World wide class action law 'suite' - There is no such thing. Correcting this turns it into a 'law suit'. There *is* a number of class actions in the US over various things: iMessages being lost, iOS8 missing space, in-app purchases, retail workers and more. Some with more merit than others, but Apple has a large coffer of cash, so I mean why not. People need to be protected from this dreadful company right?
The real problem is OTA upgrades take 5GB of space temporarily on the devices. Many don't have that, partly because of the 'yellow bar' issue. Plug any iPhone/iPad into iTunes and it'll tell you GBs of space is being used by 'other'. Reset the device, restore from back up and presto GBs are back.
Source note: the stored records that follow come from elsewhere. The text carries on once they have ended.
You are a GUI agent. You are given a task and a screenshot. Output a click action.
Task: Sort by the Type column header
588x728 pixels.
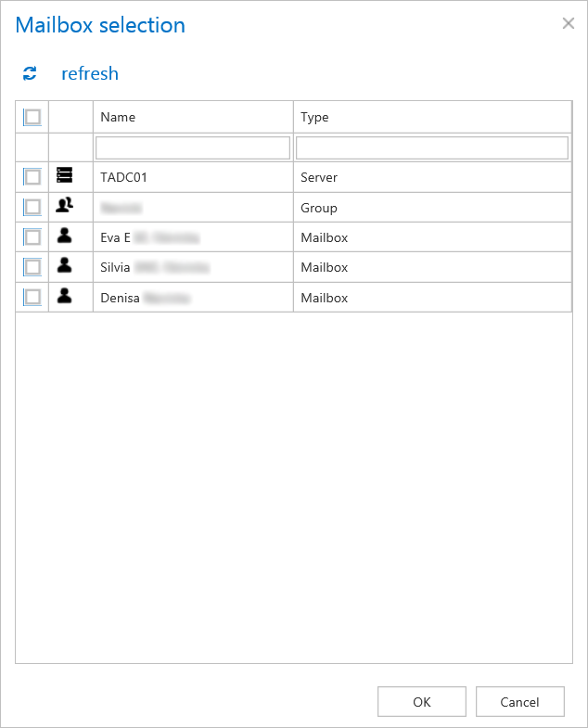[x=314, y=117]
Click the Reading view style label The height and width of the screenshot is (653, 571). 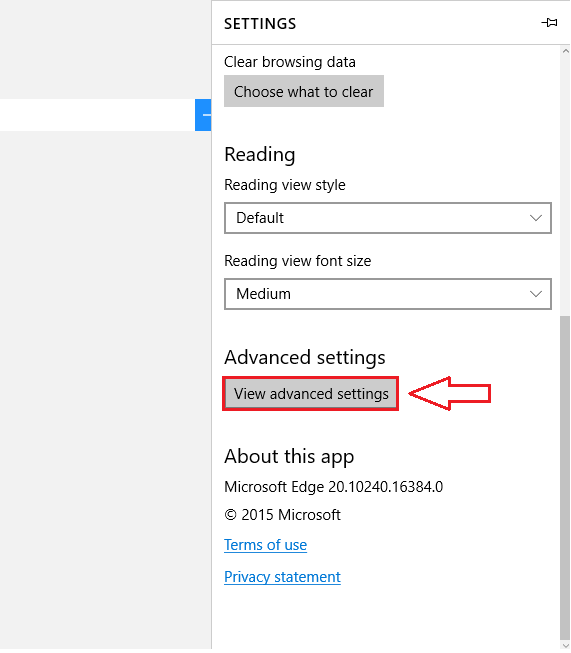(284, 185)
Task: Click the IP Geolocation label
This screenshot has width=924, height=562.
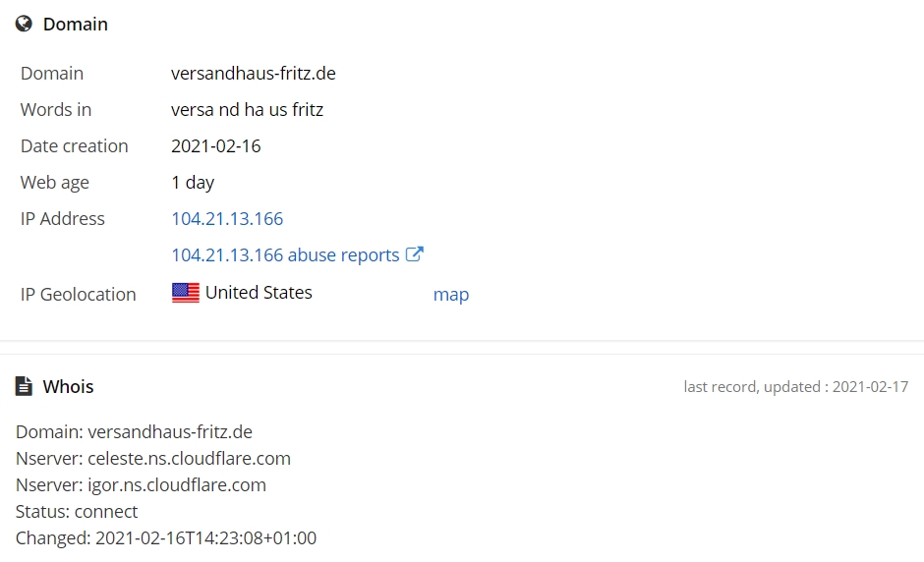Action: [x=79, y=294]
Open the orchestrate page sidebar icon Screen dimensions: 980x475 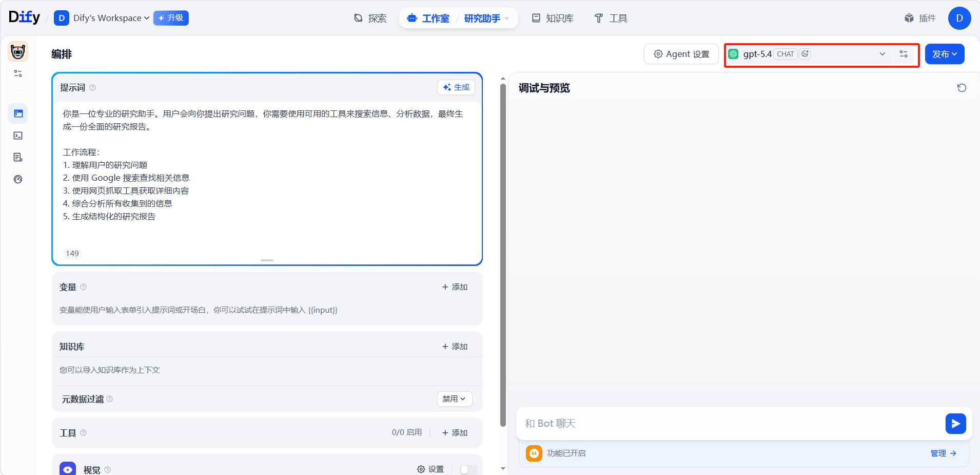click(x=18, y=113)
I think Appleneeds to address this somehow.
On the other hand 50% of users have upgraded in a few days... What other platform enjoys such rapid take up?
No one believes IDC's figures. They are guesswork at best which are completely manipulated to ensure the integrity of the headline figures with the current narrative. It is quite impossible to know, with so many vendors globally, how many phones actually ship with each OS, except for Apple because they say so. Samsung, don't across the board - so how do they know? They don't.
Chrome is simply dreadful - awful UI, and is fundamentally a ongoing development project. Full of bugs that don't get fixed for a year or more (unable to scroll on large divs with overflow:scroll took nearly 18 months to get fixed), and now it isn't based on WebKit, it likely to cause another schism for developers to have to account for. Firefox is clunky, overweight and refuses to support standards like H264 because of their unholy war. IE at least works almost as well as Safari (a first class browser in every way, albeit not always out at the front but who cares when development must be done for all browsers anyway), and frankly them adding support for the -webkit prefixes is really just accepting that for years they were so behind, and developers have forgotten about them at all. Especially on mobile.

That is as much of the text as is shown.